Une jeune femme est emprisonnée pour avoir refusé d’épouser le frère de son défunt mari. Une autre se retrouve derrière les barreaux pour être tombée amoureuse d’un autre homme que celui qu’elle a épousé par obligation. Une autre encore a été enfermée pour avoir refusé les avances de son oncle chez qui elle logeait à la suite de son divorce. Et une autre est incarcérée pour avoir mis au monde un enfant « ensorcelé »...
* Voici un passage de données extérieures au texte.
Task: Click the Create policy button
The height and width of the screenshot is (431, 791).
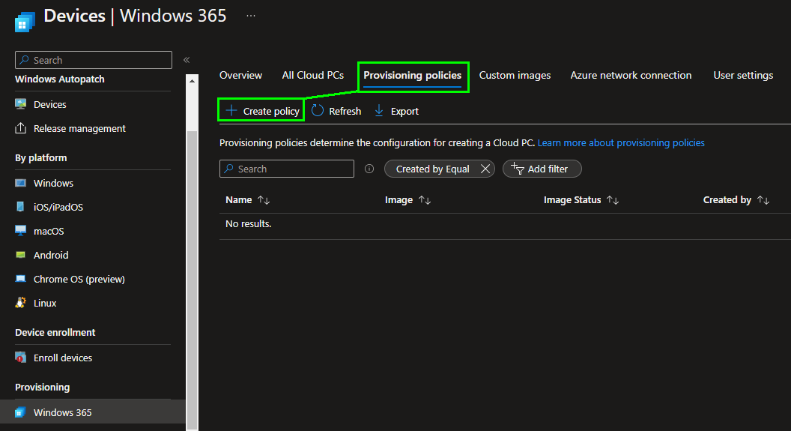Action: 262,111
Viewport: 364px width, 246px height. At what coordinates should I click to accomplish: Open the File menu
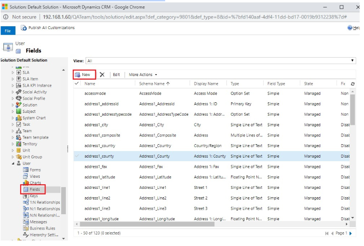click(7, 30)
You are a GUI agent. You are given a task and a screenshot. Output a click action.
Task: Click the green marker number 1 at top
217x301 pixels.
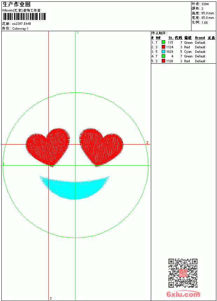(x=78, y=33)
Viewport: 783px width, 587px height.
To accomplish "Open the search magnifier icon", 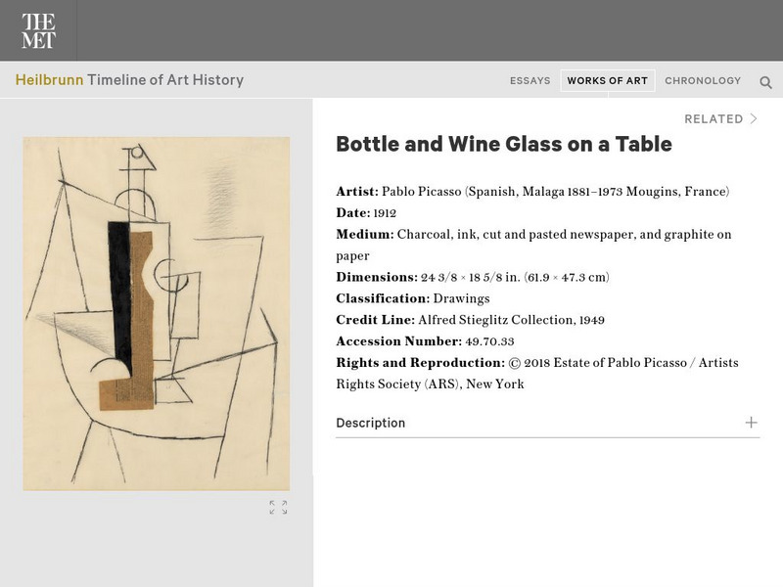I will tap(765, 82).
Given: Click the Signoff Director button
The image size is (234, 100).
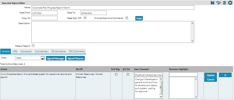Looking at the screenshot, I should (x=75, y=58).
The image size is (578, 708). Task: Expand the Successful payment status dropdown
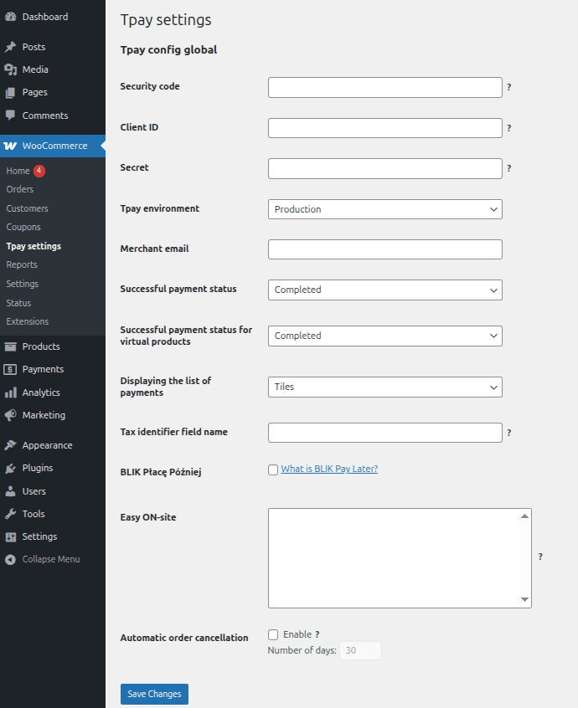(x=384, y=290)
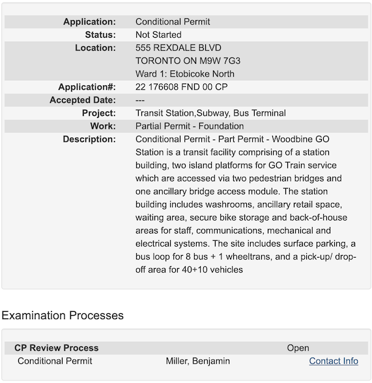
Task: Click the Miller, Benjamin examiner name
Action: pyautogui.click(x=197, y=361)
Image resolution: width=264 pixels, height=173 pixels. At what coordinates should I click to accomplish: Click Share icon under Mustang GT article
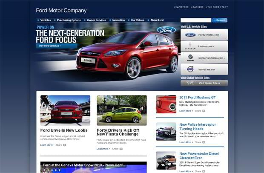point(204,111)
Le calvaire de ces femmes incarcérées pour des motifs douteux se poursuit pendant leur détention. « Certaines femmes sont arrivées en prison sans enfant, elles sont tombées enceinte ici et doivent s’occuper de leur enfant... », raconte une ancienne détenue, laissant sous-entendre les cas de viols fréquents dans les murs de la prison.
Éduquer la femme
Dans le cadre d’une campagne organisée par des ONG locales contre la violence faite aux femmes, les prisonnières du centre pénitencier de Makala ont pu participer, le 5 décembre dernier, à une séance de sensibilisation. Au cours de cette matinée, une dizaine de femmes issues de la société civile congolaise ont invité les détenues à exprimer leur point de vue sur la violence commise envers la femme. Constat troublant : chacune des détenues insistait pour expliquer son cas.
Lucides et volubiles, ces femmes en avaient long à dire. Les coutumes, telles que l’excision avant le mariage, le rejet de la veuve et le lévirat (succession des maris sur une femme) ont été fortement dénoncées par les détenues. « Quand le mari meurt, on chasse la femme qui se retrouve à la rue et on lui arrache ses enfants », a dénoncé une prisonnière révoltée.
À la fin de la séance de sensibilisation, Marie-Josée Lujinga, de l’Association des femmes magistrats, a rappelé aux détenues l’importance de l’éducation léguée par les parents. L’éducation populaire, notamment auprès des femmes, s’avère un des moyens essentiels pour combattre les actes de violence dont la société congolaise est victime. « Éduquer une femme, c’est éduquer toute une société », a déclaré la magistrat à ces femmes qui purgent leur peine dans ces conditions pénibles depuis parfois plus de 10 ans.